The NRGI repeats a few well-known solutions such as “eliminate fuel subsidy; tackle crude oil theft; and develop and implement a road map for restructuring and commercializing NNPC” and ties 5 key recommendations to some of the most egregious malpractices of the NNPC.
The outcome of these recommendations will be painful. For instance, NNPC will have to budget for its operating expenses and live within the approved limits with no recourse to the discretionary spending which allowed the NNPC to spend funds meant for the federation account on jets and non existent kerosene subsidies. If the practice of using middlemen to sell Nigerian crude to non-refining buyers and other unqualified companies ends, this will have deep implications for the political patronage system which presidents and ruling political parties have relied on for years.
Transparency about what the new management of NNPC is expected to deliver will strengthen the supervisory capacity of the legislature and executive and boost the monitoring capacity of civil society and NEITI. However, the Presidency must ensure the right incentives are in place for the new management to perform the surgery required. One such incentive is to move the NNPC to the general civil service salary scale. It is unconscionable to retain the generous pay and benefit packages which were originally intended to be an incentive for professional performance.
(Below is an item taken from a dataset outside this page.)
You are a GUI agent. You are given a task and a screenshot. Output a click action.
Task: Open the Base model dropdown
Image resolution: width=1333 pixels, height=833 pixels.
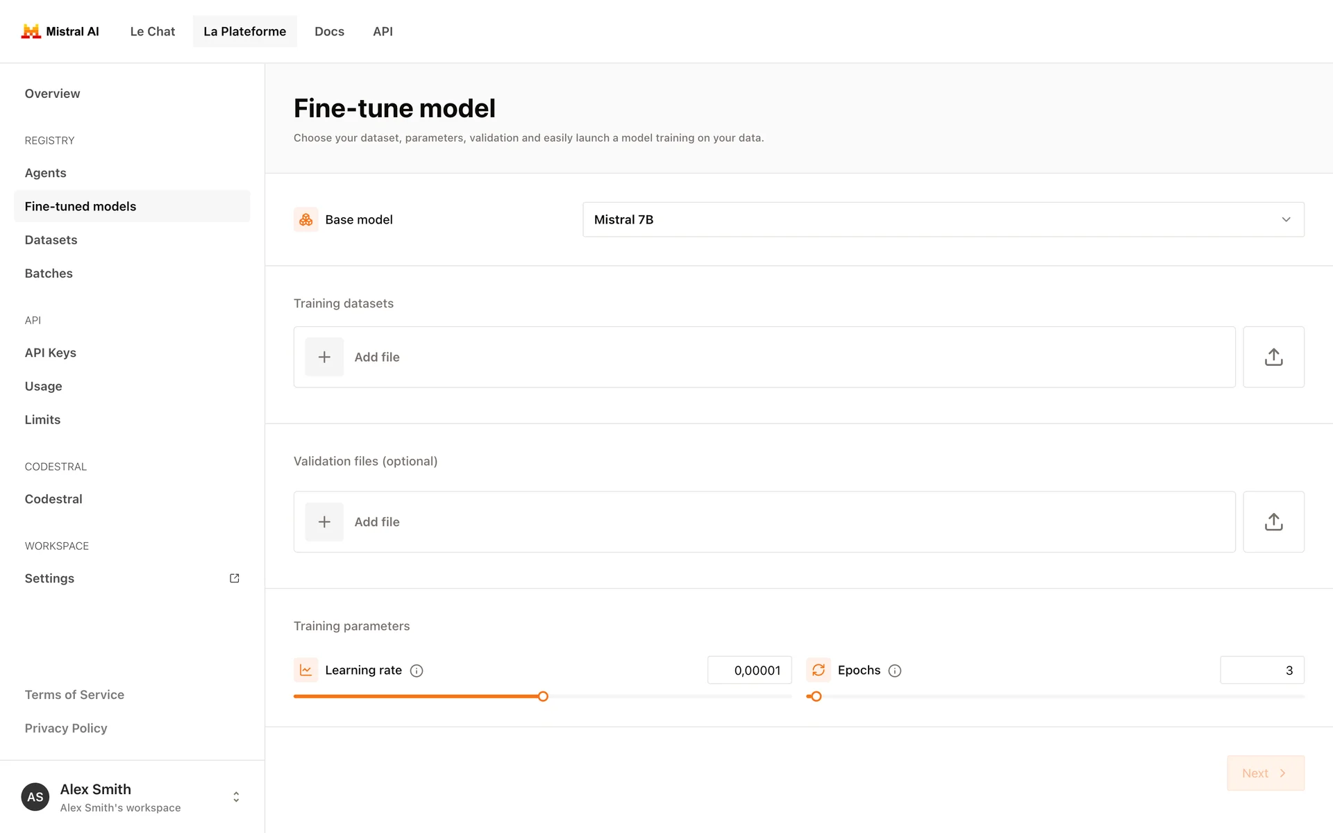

If NNPC has been running at a loss for years and cheating the nation of revenue, it is time for the employees to take ownership of the failure. When NNPC starts running like a proper corporation and making profits then benefits may be revisited. It is also not enough to retire or transfer NNPC employees implicated in mismanagement. Starting with the recent revelations which have resulted in billions of dollars in revenue lost, those implicated must be publicly prosecuted and when found guilty, imprisoned.
Despite what is already in the public domain about the rot in the NNPC and the oil sector, reading the report leaves one dazed not for the complexity of the content, but for the sheer thievery that has taken place for years. It is a shame that after 38 years of existence, “the corporation has neither developed its own commercial or operational capacities, nor facilitated the growth of the sector through external investment”.
Accompanying the applause for meritocracy should be hard questions to ensure that it is not business as usual at the NNPC. Only with clear and public deliverables for the new management, including the amendment or enactment of laws regulating the sector will the necessary changes come to pass.